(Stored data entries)
□ □ □ □

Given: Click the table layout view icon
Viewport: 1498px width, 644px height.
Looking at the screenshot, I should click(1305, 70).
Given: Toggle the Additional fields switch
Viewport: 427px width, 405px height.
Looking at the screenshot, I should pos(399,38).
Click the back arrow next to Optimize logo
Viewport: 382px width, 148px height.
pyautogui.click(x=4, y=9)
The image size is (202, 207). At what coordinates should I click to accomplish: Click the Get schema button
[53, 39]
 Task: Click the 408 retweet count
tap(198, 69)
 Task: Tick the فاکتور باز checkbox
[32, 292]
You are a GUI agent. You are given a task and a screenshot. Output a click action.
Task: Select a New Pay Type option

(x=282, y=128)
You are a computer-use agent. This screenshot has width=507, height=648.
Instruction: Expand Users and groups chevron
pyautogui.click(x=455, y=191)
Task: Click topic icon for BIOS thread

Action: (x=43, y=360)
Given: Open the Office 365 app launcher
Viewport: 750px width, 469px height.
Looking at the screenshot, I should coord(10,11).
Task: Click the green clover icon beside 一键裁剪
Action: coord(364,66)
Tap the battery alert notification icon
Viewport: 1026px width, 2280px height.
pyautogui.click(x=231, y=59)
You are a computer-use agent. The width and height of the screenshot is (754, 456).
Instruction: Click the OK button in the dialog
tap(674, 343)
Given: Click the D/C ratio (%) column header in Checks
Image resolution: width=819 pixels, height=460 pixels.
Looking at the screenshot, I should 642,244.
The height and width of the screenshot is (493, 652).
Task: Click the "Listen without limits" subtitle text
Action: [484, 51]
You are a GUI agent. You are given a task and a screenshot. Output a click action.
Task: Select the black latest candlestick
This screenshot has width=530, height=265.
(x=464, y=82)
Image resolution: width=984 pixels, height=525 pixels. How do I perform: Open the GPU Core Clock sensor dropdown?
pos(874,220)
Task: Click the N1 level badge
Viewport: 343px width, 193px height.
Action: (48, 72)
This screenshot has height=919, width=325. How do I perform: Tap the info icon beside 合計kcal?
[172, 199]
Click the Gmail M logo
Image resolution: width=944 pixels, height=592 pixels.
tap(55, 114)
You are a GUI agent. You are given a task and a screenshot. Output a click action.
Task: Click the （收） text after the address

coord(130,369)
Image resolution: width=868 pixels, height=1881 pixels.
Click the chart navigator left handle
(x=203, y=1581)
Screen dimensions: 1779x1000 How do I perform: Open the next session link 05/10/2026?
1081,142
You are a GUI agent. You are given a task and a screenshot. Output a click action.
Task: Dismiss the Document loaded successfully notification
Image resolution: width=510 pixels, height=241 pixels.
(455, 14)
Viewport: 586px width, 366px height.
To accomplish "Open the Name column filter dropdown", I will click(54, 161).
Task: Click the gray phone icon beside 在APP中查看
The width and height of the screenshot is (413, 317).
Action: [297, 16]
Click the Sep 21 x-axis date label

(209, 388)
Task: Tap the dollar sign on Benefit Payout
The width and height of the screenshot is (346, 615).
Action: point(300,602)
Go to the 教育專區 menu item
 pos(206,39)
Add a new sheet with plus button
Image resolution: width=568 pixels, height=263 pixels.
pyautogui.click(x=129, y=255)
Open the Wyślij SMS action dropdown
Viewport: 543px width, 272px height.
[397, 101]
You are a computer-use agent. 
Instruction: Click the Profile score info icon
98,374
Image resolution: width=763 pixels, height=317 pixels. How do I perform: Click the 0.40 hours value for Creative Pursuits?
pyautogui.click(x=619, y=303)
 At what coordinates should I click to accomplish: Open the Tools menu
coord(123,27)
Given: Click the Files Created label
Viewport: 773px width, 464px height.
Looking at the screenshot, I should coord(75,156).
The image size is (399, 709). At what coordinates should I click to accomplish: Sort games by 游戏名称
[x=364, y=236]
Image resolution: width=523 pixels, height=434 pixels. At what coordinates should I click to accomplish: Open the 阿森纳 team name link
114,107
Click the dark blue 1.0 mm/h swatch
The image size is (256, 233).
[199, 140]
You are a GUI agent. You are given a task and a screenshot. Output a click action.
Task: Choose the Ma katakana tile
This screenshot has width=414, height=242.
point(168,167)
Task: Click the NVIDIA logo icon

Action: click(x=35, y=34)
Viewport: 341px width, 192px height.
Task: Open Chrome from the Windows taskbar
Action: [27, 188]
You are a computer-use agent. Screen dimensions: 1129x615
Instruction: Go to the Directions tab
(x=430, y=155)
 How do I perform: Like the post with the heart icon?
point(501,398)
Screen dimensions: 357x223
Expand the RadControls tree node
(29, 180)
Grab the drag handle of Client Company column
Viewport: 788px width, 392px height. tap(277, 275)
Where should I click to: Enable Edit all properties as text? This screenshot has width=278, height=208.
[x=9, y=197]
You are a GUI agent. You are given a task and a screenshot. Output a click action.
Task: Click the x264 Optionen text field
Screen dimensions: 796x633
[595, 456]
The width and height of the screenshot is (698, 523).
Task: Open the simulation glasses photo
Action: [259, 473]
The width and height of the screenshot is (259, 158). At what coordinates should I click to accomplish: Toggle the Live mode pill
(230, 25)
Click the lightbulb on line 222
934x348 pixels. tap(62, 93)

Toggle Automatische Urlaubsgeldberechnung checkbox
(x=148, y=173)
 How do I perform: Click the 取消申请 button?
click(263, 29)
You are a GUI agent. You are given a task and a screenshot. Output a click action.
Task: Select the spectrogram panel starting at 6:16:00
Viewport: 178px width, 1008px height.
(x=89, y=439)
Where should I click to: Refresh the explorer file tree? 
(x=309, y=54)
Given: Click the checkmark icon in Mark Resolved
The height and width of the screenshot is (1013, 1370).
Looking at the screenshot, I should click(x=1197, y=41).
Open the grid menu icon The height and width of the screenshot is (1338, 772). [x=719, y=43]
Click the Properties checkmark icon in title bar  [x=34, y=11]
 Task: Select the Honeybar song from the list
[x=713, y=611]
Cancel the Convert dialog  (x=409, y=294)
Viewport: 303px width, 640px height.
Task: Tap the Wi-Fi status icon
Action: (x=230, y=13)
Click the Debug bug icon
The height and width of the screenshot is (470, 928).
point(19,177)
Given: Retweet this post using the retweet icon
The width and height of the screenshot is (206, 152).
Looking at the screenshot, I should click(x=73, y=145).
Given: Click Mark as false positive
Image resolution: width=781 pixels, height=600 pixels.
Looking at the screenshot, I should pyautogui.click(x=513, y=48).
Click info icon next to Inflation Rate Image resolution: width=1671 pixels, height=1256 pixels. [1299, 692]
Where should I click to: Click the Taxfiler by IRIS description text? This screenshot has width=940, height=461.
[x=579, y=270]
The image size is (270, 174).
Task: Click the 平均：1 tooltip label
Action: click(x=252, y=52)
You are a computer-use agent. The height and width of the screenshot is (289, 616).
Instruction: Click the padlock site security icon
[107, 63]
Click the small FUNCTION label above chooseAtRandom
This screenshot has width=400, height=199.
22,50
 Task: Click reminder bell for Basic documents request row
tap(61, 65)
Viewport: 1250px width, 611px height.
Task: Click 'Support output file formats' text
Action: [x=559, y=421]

□ □ □ □

PROBLEM TO SOLVE: Extract every entry above as it appears.

RESULT OF THE TASK:
Given: Click the table layout view icon
Viewport: 1498px width, 644px height.
Looking at the screenshot, I should click(1305, 70).
Given: Toggle the Additional fields switch
Viewport: 427px width, 405px height.
Looking at the screenshot, I should pos(399,38).
Click the back arrow next to Optimize logo
Viewport: 382px width, 148px height.
pyautogui.click(x=4, y=9)
The image size is (202, 207). At what coordinates should I click to accomplish: Click the Get schema button
[53, 39]
 Task: Click the 408 retweet count
tap(198, 69)
 Task: Tick the فاکتور باز checkbox
[32, 292]
You are a GUI agent. You are given a task and a screenshot. Output a click action.
Task: Select a New Pay Type option

(x=282, y=128)
You are a computer-use agent. This screenshot has width=507, height=648.
Instruction: Expand Users and groups chevron
pyautogui.click(x=455, y=191)
Task: Click topic icon for BIOS thread

Action: (x=43, y=360)
Given: Open the Office 365 app launcher
Viewport: 750px width, 469px height.
Looking at the screenshot, I should coord(10,11).
Task: Click the green clover icon beside 一键裁剪
Action: coord(364,66)
Tap the battery alert notification icon
Viewport: 1026px width, 2280px height.
pyautogui.click(x=231, y=59)
You are a computer-use agent. The width and height of the screenshot is (754, 456).
Instruction: Click the OK button in the dialog
tap(674, 343)
Given: Click the D/C ratio (%) column header in Checks
Image resolution: width=819 pixels, height=460 pixels.
Looking at the screenshot, I should 642,244.
The height and width of the screenshot is (493, 652).
Task: Click the "Listen without limits" subtitle text
Action: [484, 51]
You are a GUI agent. You are given a task and a screenshot. Output a click action.
Task: Select the black latest candlestick
This screenshot has width=530, height=265.
(x=464, y=82)
Image resolution: width=984 pixels, height=525 pixels. How do I perform: Open the GPU Core Clock sensor dropdown?
pos(874,220)
Task: Click the N1 level badge
Viewport: 343px width, 193px height.
Action: (48, 72)
This screenshot has height=919, width=325. How do I perform: Tap the info icon beside 合計kcal?
[172, 199]
Click the Gmail M logo
Image resolution: width=944 pixels, height=592 pixels.
tap(55, 114)
You are a GUI agent. You are given a task and a screenshot. Output a click action.
Task: Click the （收） text after the address

coord(130,369)
Image resolution: width=868 pixels, height=1881 pixels.
Click the chart navigator left handle
(x=203, y=1581)
Screen dimensions: 1779x1000 How do I perform: Open the next session link 05/10/2026?
1081,142
You are a GUI agent. You are given a task and a screenshot. Output a click action.
Task: Dismiss the Document loaded successfully notification
Image resolution: width=510 pixels, height=241 pixels.
(455, 14)
Viewport: 586px width, 366px height.
To accomplish "Open the Name column filter dropdown", I will click(54, 161).
Task: Click the gray phone icon beside 在APP中查看
The width and height of the screenshot is (413, 317).
Action: [297, 16]
Click the Sep 21 x-axis date label

(209, 388)
Task: Tap the dollar sign on Benefit Payout
The width and height of the screenshot is (346, 615).
Action: point(300,602)
Go to the 教育專區 menu item
 pos(206,39)
Add a new sheet with plus button
Image resolution: width=568 pixels, height=263 pixels.
pyautogui.click(x=129, y=255)
Open the Wyślij SMS action dropdown
Viewport: 543px width, 272px height.
[397, 101]
You are a computer-use agent. 
Instruction: Click the Profile score info icon
98,374
Image resolution: width=763 pixels, height=317 pixels. How do I perform: Click the 0.40 hours value for Creative Pursuits?
pyautogui.click(x=619, y=303)
 At what coordinates should I click to accomplish: Open the Tools menu
coord(123,27)
Given: Click the Files Created label
Viewport: 773px width, 464px height.
Looking at the screenshot, I should coord(75,156).
The image size is (399, 709). At what coordinates should I click to accomplish: Sort games by 游戏名称
[x=364, y=236]
Image resolution: width=523 pixels, height=434 pixels. At what coordinates should I click to accomplish: Open the 阿森纳 team name link
114,107
Click the dark blue 1.0 mm/h swatch
The image size is (256, 233).
[199, 140]
You are a GUI agent. You are given a task and a screenshot. Output a click action.
Task: Choose the Ma katakana tile
This screenshot has width=414, height=242.
point(168,167)
Task: Click the NVIDIA logo icon

Action: click(x=35, y=34)
Viewport: 341px width, 192px height.
Task: Open Chrome from the Windows taskbar
Action: [27, 188]
You are a computer-use agent. Screen dimensions: 1129x615
Instruction: Go to the Directions tab
(x=430, y=155)
 How do I perform: Like the post with the heart icon?
point(501,398)
Screen dimensions: 357x223
Expand the RadControls tree node
(29, 180)
Grab the drag handle of Client Company column
Viewport: 788px width, 392px height. tap(277, 275)
Where should I click to: Enable Edit all properties as text? This screenshot has width=278, height=208.
[x=9, y=197]
You are a GUI agent. You are given a task and a screenshot. Output a click action.
Task: Click the x264 Optionen text field
Screen dimensions: 796x633
[595, 456]
The width and height of the screenshot is (698, 523).
Task: Open the simulation glasses photo
Action: [259, 473]
The width and height of the screenshot is (259, 158). At what coordinates should I click to accomplish: Toggle the Live mode pill
(230, 25)
Click the lightbulb on line 222
934x348 pixels. tap(62, 93)

Toggle Automatische Urlaubsgeldberechnung checkbox
(x=148, y=173)
 How do I perform: Click the 取消申请 button?
click(263, 29)
You are a GUI agent. You are given a task and a screenshot. Output a click action.
Task: Select the spectrogram panel starting at 6:16:00
Viewport: 178px width, 1008px height.
(x=89, y=439)
Where should I click to: Refresh the explorer file tree? 
(x=309, y=54)
Given: Click the checkmark icon in Mark Resolved
The height and width of the screenshot is (1013, 1370).
Looking at the screenshot, I should click(x=1197, y=41).
Open the grid menu icon The height and width of the screenshot is (1338, 772). [x=719, y=43]
Click the Properties checkmark icon in title bar  [x=34, y=11]
 Task: Select the Honeybar song from the list
[x=713, y=611]
Cancel the Convert dialog  (x=409, y=294)
Viewport: 303px width, 640px height.
Task: Tap the Wi-Fi status icon
Action: (x=230, y=13)
Click the Debug bug icon
The height and width of the screenshot is (470, 928).
point(19,177)
Given: Retweet this post using the retweet icon
The width and height of the screenshot is (206, 152).
Looking at the screenshot, I should click(x=73, y=145).
Given: Click Mark as false positive
Image resolution: width=781 pixels, height=600 pixels.
Looking at the screenshot, I should pyautogui.click(x=513, y=48).
Click info icon next to Inflation Rate Image resolution: width=1671 pixels, height=1256 pixels. [1299, 692]
Where should I click to: Click the Taxfiler by IRIS description text? This screenshot has width=940, height=461.
[x=579, y=270]
The image size is (270, 174).
Task: Click the 平均：1 tooltip label
Action: click(x=252, y=52)
You are a computer-use agent. The height and width of the screenshot is (289, 616).
Instruction: Click the padlock site security icon
[107, 63]
Click the small FUNCTION label above chooseAtRandom
This screenshot has width=400, height=199.
22,50
 Task: Click reminder bell for Basic documents request row
tap(61, 65)
Viewport: 1250px width, 611px height.
Task: Click 'Support output file formats' text
Action: [x=559, y=421]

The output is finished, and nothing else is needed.